I've decided a few things tonight. First of all, I do not understand you and I think I'm going to give up pretending that I do, because I don't and I don't think I ever will. Second, I do not understand us, and have given up any and all hope of us ever having any kind of normal, stable relationship that ANYONE can understand, and it's probably just better not to talk about it. Third, I decided that maybe I could love other people, not close them off just because my love for you is so intense... Maybe... maybe I could even go out with people, and maybe I could stop being terrified of losing you every time your head turns to follow somebody... Maybe even if I shot both of us through the head, we'd end up together somehow: probably sharing bunk-beds in hell and sometimes crawling in with each other... I really believe that we'll never be irreparably broken: we're not a Ming vase or anything for gahd's sake.
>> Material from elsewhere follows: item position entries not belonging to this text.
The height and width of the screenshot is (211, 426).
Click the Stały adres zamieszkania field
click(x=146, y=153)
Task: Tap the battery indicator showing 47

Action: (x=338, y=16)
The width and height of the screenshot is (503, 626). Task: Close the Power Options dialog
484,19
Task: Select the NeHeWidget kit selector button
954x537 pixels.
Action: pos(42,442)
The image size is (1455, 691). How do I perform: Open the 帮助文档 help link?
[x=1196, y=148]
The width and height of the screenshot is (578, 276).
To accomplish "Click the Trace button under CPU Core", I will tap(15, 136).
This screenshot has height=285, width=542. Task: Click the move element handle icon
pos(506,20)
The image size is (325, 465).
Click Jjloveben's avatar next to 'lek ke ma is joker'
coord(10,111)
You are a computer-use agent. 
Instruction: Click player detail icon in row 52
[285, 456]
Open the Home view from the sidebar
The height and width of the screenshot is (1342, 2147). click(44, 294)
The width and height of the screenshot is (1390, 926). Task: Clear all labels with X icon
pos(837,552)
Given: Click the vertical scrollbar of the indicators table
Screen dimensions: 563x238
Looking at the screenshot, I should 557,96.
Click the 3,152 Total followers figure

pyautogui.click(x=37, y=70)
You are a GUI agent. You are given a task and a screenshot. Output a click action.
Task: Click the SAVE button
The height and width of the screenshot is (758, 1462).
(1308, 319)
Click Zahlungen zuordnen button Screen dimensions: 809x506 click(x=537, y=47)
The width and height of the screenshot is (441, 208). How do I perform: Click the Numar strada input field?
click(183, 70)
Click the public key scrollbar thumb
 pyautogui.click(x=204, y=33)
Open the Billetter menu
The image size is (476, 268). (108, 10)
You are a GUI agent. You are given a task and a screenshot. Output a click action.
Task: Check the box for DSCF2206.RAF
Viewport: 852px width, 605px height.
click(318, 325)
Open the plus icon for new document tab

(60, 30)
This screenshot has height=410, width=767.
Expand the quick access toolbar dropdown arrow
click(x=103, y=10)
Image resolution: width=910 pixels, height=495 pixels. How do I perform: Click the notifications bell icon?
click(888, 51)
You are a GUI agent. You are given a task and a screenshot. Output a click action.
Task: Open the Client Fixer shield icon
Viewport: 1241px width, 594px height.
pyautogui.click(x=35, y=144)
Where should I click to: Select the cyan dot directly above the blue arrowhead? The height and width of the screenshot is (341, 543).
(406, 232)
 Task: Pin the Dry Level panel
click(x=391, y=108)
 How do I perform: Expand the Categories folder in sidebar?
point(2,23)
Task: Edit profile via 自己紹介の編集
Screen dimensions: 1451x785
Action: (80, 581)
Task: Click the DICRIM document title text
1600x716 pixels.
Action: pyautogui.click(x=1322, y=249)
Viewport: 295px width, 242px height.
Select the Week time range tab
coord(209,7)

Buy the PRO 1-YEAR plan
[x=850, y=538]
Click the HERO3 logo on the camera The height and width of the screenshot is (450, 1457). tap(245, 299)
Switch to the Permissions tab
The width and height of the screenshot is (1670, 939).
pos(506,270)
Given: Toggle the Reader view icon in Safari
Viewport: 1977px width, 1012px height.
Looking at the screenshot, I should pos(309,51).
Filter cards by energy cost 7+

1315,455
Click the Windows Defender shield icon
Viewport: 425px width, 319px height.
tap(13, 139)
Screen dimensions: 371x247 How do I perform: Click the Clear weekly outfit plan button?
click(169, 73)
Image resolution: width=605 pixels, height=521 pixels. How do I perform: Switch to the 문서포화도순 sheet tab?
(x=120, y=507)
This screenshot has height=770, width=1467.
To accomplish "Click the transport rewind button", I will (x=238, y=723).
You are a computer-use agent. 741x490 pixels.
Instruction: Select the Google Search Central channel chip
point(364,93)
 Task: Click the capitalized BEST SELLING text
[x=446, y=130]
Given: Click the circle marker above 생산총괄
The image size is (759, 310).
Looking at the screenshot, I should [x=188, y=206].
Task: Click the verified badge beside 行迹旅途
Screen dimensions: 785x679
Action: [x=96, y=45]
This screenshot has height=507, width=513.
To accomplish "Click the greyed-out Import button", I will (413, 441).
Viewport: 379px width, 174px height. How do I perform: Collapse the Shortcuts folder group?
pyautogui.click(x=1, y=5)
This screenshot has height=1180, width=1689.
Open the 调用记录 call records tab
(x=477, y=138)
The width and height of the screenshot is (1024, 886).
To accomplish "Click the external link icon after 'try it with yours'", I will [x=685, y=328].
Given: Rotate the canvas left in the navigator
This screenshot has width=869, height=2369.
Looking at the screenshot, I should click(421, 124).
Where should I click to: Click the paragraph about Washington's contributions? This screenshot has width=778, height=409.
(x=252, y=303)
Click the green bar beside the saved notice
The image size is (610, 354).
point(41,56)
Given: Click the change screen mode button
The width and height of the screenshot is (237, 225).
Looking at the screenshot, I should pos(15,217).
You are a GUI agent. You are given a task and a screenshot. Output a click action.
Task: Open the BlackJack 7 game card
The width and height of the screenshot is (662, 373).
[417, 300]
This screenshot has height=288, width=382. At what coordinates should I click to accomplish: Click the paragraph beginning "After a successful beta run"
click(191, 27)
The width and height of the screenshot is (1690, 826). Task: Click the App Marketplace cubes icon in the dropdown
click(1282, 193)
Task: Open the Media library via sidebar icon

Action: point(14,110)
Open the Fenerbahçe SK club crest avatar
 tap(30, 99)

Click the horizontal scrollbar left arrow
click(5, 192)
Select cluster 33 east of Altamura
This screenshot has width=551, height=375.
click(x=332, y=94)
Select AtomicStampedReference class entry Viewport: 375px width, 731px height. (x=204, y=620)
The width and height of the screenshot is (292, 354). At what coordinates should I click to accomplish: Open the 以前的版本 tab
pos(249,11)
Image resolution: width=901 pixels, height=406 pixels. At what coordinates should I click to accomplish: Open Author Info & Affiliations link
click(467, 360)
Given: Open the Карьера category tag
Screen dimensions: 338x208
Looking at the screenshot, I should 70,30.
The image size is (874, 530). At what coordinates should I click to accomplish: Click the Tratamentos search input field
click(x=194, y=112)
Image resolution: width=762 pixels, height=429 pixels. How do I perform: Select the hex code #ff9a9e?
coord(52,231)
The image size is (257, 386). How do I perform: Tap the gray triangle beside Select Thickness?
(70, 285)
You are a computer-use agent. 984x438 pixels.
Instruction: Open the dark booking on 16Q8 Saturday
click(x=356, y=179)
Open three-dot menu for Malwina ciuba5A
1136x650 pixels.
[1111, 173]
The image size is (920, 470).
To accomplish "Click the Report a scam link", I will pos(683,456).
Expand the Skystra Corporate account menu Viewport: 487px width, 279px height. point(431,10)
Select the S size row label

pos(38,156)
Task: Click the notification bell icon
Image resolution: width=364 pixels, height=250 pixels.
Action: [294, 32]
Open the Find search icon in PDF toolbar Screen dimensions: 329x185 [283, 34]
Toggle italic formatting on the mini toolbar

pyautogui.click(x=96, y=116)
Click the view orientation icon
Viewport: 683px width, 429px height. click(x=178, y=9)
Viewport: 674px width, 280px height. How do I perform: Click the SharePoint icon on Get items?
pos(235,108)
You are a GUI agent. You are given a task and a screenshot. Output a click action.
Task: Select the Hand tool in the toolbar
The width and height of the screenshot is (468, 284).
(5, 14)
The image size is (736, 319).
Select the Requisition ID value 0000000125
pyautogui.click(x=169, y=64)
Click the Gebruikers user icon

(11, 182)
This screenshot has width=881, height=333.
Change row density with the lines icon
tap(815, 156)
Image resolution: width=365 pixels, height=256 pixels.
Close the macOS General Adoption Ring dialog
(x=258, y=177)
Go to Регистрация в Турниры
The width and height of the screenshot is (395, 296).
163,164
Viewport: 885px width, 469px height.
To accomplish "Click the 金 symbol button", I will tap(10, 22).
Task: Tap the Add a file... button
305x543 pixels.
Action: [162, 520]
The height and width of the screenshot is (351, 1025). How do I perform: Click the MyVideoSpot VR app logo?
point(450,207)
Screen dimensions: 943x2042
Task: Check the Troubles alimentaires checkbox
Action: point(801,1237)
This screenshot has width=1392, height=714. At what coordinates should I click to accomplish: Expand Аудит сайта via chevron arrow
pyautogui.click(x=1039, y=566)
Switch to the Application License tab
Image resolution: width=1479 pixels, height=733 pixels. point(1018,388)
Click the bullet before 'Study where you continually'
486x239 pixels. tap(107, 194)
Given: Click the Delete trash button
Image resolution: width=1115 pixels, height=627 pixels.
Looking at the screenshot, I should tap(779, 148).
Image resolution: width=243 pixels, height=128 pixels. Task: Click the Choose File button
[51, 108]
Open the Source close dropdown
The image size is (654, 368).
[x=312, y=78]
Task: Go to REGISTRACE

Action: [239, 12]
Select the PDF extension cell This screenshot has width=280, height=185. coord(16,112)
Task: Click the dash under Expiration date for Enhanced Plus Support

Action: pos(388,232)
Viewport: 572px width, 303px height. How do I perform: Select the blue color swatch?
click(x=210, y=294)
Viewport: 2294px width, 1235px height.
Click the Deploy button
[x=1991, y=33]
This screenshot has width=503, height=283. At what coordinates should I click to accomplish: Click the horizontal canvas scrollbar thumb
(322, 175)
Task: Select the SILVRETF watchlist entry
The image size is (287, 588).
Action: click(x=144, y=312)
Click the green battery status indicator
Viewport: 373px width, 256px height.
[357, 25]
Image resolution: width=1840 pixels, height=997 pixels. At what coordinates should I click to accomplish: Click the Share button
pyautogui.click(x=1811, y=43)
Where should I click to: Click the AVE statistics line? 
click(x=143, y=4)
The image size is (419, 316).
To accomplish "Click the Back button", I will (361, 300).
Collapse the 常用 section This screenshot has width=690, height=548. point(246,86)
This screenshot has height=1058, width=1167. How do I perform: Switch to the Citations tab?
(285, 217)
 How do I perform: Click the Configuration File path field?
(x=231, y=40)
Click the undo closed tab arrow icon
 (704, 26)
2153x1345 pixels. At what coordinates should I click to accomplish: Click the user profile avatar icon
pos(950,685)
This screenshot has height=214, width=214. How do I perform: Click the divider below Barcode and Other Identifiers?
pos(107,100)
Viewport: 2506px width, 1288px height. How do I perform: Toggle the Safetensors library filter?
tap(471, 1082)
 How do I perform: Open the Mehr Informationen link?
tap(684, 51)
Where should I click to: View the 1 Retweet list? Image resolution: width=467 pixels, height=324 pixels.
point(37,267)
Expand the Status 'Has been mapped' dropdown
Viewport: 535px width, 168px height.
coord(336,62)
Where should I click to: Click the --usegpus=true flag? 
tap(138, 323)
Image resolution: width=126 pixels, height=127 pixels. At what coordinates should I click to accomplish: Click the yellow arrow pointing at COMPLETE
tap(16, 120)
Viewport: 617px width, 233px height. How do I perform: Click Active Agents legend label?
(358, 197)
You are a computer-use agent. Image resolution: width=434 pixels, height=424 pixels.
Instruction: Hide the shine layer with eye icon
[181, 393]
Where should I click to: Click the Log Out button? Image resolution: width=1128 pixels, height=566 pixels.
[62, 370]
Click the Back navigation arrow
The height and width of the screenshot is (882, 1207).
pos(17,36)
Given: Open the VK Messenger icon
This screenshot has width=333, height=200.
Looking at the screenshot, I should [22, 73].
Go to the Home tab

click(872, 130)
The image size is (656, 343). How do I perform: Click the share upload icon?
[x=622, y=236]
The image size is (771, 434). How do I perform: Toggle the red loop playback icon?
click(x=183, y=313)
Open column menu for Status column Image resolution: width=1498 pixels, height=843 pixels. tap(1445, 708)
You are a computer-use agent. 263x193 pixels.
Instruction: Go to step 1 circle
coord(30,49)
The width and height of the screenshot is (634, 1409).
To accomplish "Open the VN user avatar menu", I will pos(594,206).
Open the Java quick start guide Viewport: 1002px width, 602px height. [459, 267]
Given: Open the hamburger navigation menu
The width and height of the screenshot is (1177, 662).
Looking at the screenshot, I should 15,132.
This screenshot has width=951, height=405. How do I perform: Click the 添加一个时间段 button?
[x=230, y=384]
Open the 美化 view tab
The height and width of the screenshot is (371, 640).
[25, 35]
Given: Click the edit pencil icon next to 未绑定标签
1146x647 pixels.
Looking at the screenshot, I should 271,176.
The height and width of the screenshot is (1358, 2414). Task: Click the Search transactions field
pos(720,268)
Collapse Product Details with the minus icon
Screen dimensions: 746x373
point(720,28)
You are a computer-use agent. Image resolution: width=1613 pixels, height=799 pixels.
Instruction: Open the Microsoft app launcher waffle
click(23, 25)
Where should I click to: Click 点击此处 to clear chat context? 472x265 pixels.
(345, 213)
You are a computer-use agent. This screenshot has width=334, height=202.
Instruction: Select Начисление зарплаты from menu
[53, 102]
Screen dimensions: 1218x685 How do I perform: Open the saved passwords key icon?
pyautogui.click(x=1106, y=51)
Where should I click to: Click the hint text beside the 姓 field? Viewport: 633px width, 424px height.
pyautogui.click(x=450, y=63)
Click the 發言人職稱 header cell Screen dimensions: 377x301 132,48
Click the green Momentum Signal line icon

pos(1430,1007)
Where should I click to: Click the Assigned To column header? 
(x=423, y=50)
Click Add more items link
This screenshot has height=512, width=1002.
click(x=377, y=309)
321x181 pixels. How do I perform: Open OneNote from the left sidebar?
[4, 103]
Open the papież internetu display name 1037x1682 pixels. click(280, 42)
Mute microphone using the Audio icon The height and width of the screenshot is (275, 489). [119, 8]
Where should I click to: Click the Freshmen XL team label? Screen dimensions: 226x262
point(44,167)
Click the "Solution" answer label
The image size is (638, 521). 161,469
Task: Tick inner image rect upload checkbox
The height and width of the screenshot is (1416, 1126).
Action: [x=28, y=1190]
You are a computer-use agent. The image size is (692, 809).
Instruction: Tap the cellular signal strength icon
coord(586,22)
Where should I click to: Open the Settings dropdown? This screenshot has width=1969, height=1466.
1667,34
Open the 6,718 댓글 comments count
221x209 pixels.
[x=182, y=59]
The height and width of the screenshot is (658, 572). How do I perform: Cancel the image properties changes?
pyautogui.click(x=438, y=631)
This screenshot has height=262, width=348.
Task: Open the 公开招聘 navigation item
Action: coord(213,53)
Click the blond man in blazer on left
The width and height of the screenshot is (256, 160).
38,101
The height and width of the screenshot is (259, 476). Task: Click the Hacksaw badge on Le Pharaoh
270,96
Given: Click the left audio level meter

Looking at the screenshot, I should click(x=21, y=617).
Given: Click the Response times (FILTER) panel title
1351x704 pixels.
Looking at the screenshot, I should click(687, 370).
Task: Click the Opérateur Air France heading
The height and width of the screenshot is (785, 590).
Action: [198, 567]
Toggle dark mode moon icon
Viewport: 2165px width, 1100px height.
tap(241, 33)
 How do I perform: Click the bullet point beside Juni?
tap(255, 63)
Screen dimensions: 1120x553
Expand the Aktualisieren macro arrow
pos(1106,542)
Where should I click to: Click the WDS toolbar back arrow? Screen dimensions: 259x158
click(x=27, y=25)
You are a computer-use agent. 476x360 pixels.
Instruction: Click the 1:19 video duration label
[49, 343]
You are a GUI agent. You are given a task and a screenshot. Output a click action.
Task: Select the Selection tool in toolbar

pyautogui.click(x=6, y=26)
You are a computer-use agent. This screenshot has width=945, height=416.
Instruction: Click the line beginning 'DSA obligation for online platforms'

I decided tonight that if I want, I can sleep with the lights off in my room for the first time since April.
I decided tonight that I'm beautiful and intelligent and funny and, gah-dammit, desirable, and that heads turn for a reason... And if EVER you fail to notice that or believe it, I think I'll still have enough self-confidence to believe it anyway.
I decided tonight that I have no fucking clue what it is about you that I love. But that's okay, because I love you anyway. And I suppose I don't need an answer further than that, so whatever.
I decided tonight that someday, I want to show you that ocean in L.A. When it's warm outside and we can stand knee-deep in the water together.
I decided that I could NEVER do any better than what I've got right here and right now...
~Helena*
"You've been straining so desperately for Paradise, you have forgotten that Paradise has always been your address." --Tom Robbins.